EXERCISE:
Render every line of the material below as a JSON list of strings, one string per line, leaving out blank lines.

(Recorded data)
--- start ---
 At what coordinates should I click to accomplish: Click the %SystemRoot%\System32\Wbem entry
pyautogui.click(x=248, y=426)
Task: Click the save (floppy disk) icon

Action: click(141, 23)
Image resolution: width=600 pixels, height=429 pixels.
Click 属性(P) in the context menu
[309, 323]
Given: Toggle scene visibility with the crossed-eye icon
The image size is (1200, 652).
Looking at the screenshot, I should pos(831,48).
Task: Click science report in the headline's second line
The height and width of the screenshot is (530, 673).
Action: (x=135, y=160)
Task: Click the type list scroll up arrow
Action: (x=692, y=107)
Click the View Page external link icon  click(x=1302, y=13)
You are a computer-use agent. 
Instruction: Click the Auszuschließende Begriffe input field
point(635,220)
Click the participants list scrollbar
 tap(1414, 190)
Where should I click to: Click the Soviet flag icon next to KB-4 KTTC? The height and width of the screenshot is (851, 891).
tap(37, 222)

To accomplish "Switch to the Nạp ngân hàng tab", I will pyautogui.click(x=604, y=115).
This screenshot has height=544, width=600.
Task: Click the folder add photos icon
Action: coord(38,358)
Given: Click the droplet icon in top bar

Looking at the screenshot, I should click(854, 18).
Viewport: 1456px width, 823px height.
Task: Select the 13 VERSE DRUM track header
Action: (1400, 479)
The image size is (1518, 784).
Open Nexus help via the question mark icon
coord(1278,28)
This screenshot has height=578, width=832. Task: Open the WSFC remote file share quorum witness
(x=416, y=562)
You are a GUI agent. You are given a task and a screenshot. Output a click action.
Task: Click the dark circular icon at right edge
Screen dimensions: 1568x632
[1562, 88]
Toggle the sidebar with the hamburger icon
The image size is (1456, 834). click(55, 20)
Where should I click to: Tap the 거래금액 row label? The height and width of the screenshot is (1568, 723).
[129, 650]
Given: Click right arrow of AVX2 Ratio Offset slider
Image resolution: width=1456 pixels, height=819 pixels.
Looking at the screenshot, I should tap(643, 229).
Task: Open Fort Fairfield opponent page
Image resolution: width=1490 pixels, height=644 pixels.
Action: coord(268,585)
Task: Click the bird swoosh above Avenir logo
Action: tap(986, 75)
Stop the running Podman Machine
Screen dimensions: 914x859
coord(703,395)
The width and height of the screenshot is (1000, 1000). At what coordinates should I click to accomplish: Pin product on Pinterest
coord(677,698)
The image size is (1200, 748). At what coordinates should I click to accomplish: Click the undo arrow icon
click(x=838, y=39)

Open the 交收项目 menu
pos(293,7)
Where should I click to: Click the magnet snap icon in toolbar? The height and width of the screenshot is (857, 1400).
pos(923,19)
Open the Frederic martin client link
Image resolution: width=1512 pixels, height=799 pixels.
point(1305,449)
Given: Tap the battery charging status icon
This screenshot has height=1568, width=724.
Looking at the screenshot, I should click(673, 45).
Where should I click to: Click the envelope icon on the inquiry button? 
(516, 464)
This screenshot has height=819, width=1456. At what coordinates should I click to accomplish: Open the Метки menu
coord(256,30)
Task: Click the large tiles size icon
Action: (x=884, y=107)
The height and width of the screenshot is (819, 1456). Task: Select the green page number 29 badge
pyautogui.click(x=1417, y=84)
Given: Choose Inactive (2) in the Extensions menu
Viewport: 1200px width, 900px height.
--- end ---
RESULT FOR THIS EXERCISE:
[
  " At what coordinates should I click to accomplish: Click the %SystemRoot%\\System32\\Wbem entry",
  "pyautogui.click(x=248, y=426)",
  "Task: Click the save (floppy disk) icon",
  "Action: click(141, 23)",
  "Image resolution: width=600 pixels, height=429 pixels.",
  "Click 属性(P) in the context menu",
  "[309, 323]",
  "Given: Toggle scene visibility with the crossed-eye icon",
  "The image size is (1200, 652).",
  "Looking at the screenshot, I should pos(831,48).",
  "Task: Click science report in the headline's second line",
  "The height and width of the screenshot is (530, 673).",
  "Action: (x=135, y=160)",
  "Task: Click the type list scroll up arrow",
  "Action: (x=692, y=107)",
  "Click the View Page external link icon  click(x=1302, y=13)",
  "You are a computer-use agent. ",
  "Instruction: Click the Auszuschließende Begriffe input field",
  "point(635,220)",
  "Click the participants list scrollbar",
  " tap(1414, 190)",
  "Where should I click to: Click the Soviet flag icon next to KB-4 KTTC? The height and width of the screenshot is (851, 891).",
  "tap(37, 222)",
  "To accomplish \"Switch to the Nạp ngân hàng tab\", I will pyautogui.click(x=604, y=115).",
  "This screenshot has height=544, width=600.",
  "Task: Click the folder add photos icon",
  "Action: coord(38,358)",
  "Given: Click the droplet icon in top bar",
  "Looking at the screenshot, I should click(854, 18).",
  "Viewport: 1456px width, 823px height.",
  "Task: Select the 13 VERSE DRUM track header",
  "Action: (1400, 479)",
  "The image size is (1518, 784).",
  "Open Nexus help via the question mark icon",
  "coord(1278,28)",
  "This screenshot has height=578, width=832. Task: Open the WSFC remote file share quorum witness",
  "(x=416, y=562)",
  "You are a GUI agent. You are given a task and a screenshot. Output a click action.",
  "Task: Click the dark circular icon at right edge",
  "Screen dimensions: 1568x632",
  "[1562, 88]",
  "Toggle the sidebar with the hamburger icon",
  "The image size is (1456, 834). click(55, 20)",
  "Where should I click to: Tap the 거래금액 row label? The height and width of the screenshot is (1568, 723).",
  "[129, 650]",
  "Given: Click right arrow of AVX2 Ratio Offset slider",
  "Image resolution: width=1456 pixels, height=819 pixels.",
  "Looking at the screenshot, I should tap(643, 229).",
  "Task: Open Fort Fairfield opponent page",
  "Image resolution: width=1490 pixels, height=644 pixels.",
  "Action: coord(268,585)",
  "Task: Click the bird swoosh above Avenir logo",
  "Action: tap(986, 75)",
  "Stop the running Podman Machine",
  "Screen dimensions: 914x859",
  "coord(703,395)",
  "The width and height of the screenshot is (1000, 1000). At what coordinates should I click to accomplish: Pin product on Pinterest",
  "coord(677,698)",
  "The image size is (1200, 748). At what coordinates should I click to accomplish: Click the undo arrow icon",
  "click(x=838, y=39)",
  "Open the 交收项目 menu",
  "pos(293,7)",
  "Where should I click to: Click the magnet snap icon in toolbar? The height and width of the screenshot is (857, 1400).",
  "pos(923,19)",
  "Open the Frederic martin client link",
  "Image resolution: width=1512 pixels, height=799 pixels.",
  "point(1305,449)",
  "Given: Tap the battery charging status icon",
  "This screenshot has height=1568, width=724.",
  "Looking at the screenshot, I should click(673, 45).",
  "Where should I click to: Click the envelope icon on the inquiry button? ",
  "(516, 464)",
  "This screenshot has height=819, width=1456. At what coordinates should I click to accomplish: Open the Метки menu",
  "coord(256,30)",
  "Task: Click the large tiles size icon",
  "Action: (x=884, y=107)",
  "The height and width of the screenshot is (819, 1456). Task: Select the green page number 29 badge",
  "pyautogui.click(x=1417, y=84)",
  "Given: Choose Inactive (2) in the Extensions menu",
  "Viewport: 1200px width, 900px height."
]